*Page excerpt:*
========

Building a Broader Culture of Advocacy

The type of museum practice I’ve highlighted is certainly not new.  Many of us read about this work in museum blogs (such as Incluseum, Thinking About Museums, Visitors of Color, Queering the Museum, Brown Girls Museum Blog, etc.) and emails from the Center for the Future of Museums or Museum Hack. Many of us work on programs like these ourselves. But what concerns me is that across much of this practice, I find a lack of a broader institutional culture of support.  Too many community-based projects like the ones I mention above end up being relegated to education staff, isolated from the core mission of an institution, or left entirely invisible.  And this lack of supports extends beyond the walls of the museum. When journalists, scholars, and critics write about museums and exhibitions, they frequently ignore or denigrate the spaces that invite visitor engagement and community participation.  There are even individuals in my own field of museum education who refer to empathy-building practices and affective learning strategies as too “touchy feely.”

We museum people need to work together to build a stronger, collective culture of support and advocacy for museum practice based in empathy, inclusion, and social impact. This is some of the most meaningful, relevant work happening in museums right now. People across our institutions—not just educators but directors, curators, marketing staff, board members, donors, etc.—need to be publicly and visibly proud of the programs, exhibitions, and projects that actively embrace individual stories, dialogue about provocative questions, and the diverse and rich lived experiences of those living in our communities.  More comprehensive support for this work can lead to an expanded focus on social impact and community engagement in a museum’s strategic goals and mission, in its exhibition and program planning process, and in its allocation of resources.

So let’s all be more proud of the work we’re doing in museums to bring people together and learn more about ourselves and each other — from tiny one-off gatherings and events to much larger sustained initiatives.

Time for an Empathy Revolution in Museums

How do we start an empathy revolution in museums?  How do we more fiercely recognize and support the meaningful work that museum professionals are already leading to support open dialogues around the challenging, relevant issues of our time? And how do we radically expand this work to build a stronger culture of empathy within museums — one that measures future success through our capacity to bring people together, foster conversations, and contribute to strong and resilient communities?

In 2013, the Museums Association of the UK launched its Museums Change Lives campaign, establishing a set of principles based on research, conferences sessions, online forums, open public workshops, and discussions with charities and social enterprises.  I  think the core principles they developed from their vision for the social impact of museums (a must read!) are worth sharing to move this discussion forward and enact change:

  • Every museums is different, but all can find ways of maximizing their social impact.
  • Everyone has the right to meaningful participation in the life and work of museums.
  • Audiences are creators as well as consumers of knowledge; their insights and expertise enrich and transform the museum experience for others.
  • Active public participation changes museums for the better.
  • Museums foster questioning, debate, and critical thinking.
  • Good museums offer excellent experiences that meet public needs.
  • Effective museums engage with contemporary issues.
  • Social justice is at the heart of the impact of museums.
  • Museums are not neutral spaces.
  • Museums are rooted in places and contribute to local distinctiveness.

========

*Material provided:*
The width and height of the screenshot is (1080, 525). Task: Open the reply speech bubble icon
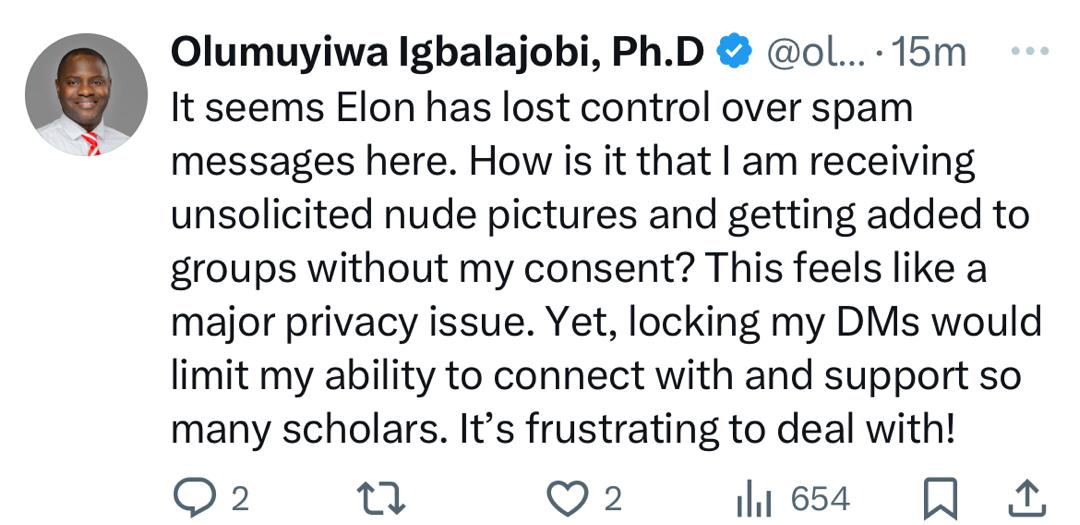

========

*Task list:*
- A) Repeat word for word the part of the passage on museum advocacy between "So let’s all" and "larger sustained initiatives.", inclusive.
- B) According to the passage on museum advocacy, in what year did the Museums Association of the UK launch its Museums Change Lives campaign?
The data above isn't needed for this.

*Solutions in order:*
- A)
So let’s all be more proud of the work we’re doing in museums to bring people together and learn more about ourselves and each other — from tiny one-off gatherings and events to much larger sustained initiatives.

- B) 2013